BP’s Tangguh LNG Project and the Phantom Freeport Problem

Concerning the implicit comparison of the Freeport Grasberg mine and the Tangguh LNG project, we shall appoint a student group to work on this problem and report back. The practical insight in the Freeport-McMoran Grasberg situation was that the Papuans as Melanesians from a stone age culture within living memory faced off against a Western investor and (mostly Javanese) Indonesians from a modern culture, and as a result were essentially placed in the same position as nineteenth century American Indians. There was a struggle for land in which the locals were largely moved off their traditional lands to enable its exploitation by the newcomers, at the same time as Papuans largely lost their demographic majority in the overall local population through government programs encouraging inward migration from Java and other more developed areas of Indonesia. Meanwhile, viewed as a case study BP’s Tangguh project turned out differently. Why was that?
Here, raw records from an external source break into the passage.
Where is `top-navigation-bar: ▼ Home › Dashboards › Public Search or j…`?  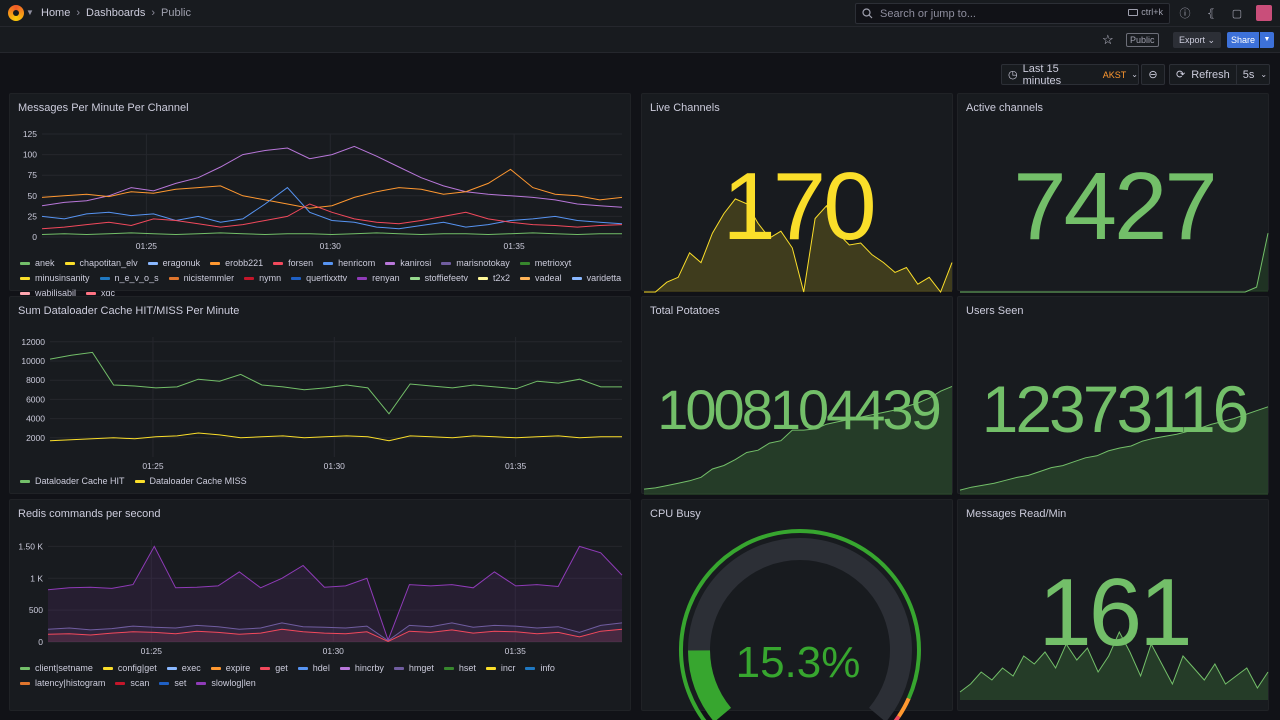
top-navigation-bar: ▼ Home › Dashboards › Public Search or j… is located at coordinates (640, 14).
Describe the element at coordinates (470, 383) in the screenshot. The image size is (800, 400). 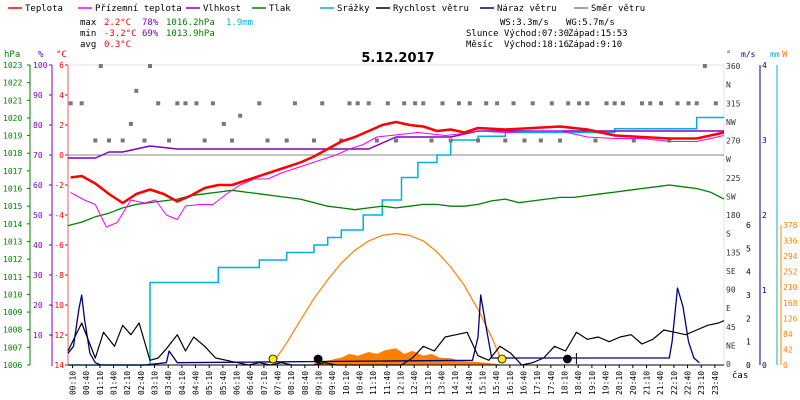
I see `x-tick-label: 14:40` at that location.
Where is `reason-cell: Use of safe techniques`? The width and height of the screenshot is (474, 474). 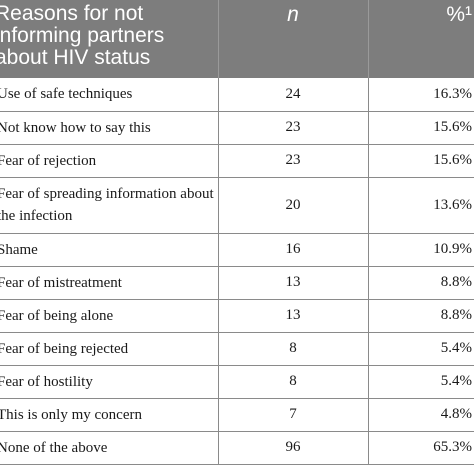
reason-cell: Use of safe techniques is located at coordinates (109, 95).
The Indonesian government adopted a somewhat paternalistic attitude towards the Papuans, while letting be known their impatience at their seeming lack of gratitude for its development efforts, especially in the Freeport case. Meanwhile, the Papuans tend to be regarded less than favorably by many ordinary Indonesians. They look different as Melanesians, they speak different languages, and are regarded as primitives not least because their customary attire may consist solely of a penis gourd (nonetheless, there are Westerners who praise them as a sophisticated culture from which we should learn, see Jared Diamond, The World Until Yesterday (2012)). There is a small but stubborn guerrilla independence movement among some Papuans, drawing heavy-handed Indonesian military responses from time to time (against separatism, but in practical terms pressuring local villagers to reveal their haunts). However, the Papuans’ biggest grievance is essentially loss of traditional lands and so their way of life (as opposed to what might be called impingement on any sense of budding Papuan nationalism). So are mostly academic claims of indigenous peoples’ third generation rights under a human rights analysis recognized as a matter of state practice, and what is the legal significance of such a failure?

Tangguh is a multi-billion dollar BP project located also in Irian Jaya, Indonesia like Freeport’s Grasberg project, but it is the antithesis of Freeport Grasberg, and they recently signed contracts on expanding Tangguh from one to three LNG trains at a cost of several billion dollars.  This differential treatment is partially a factual predicate for saying that Freeport lost several billion dollars essentially because of their questionable longer term behavior leading to them being forced to divest a majority of the Grasberg project in order to secure an extension of their mining concession. As lawyers, you should be able to reverse engineer BP’s concerns that Tangguh not turn into another Freeport, and to understand the structure of the social and environmental framework to avoid another Freeport, or more generally the kinds of cases that formerly were filed regularly under the ATCA. So first reread closely BP’s efforts under the linked sources on environmental and social effects of the Tangguh LNG project, then please articulate in detail the legal basis of BP’s strategy and approach with a view to being able to replicate it elsewhere. What are its key elements, and how was it implemented?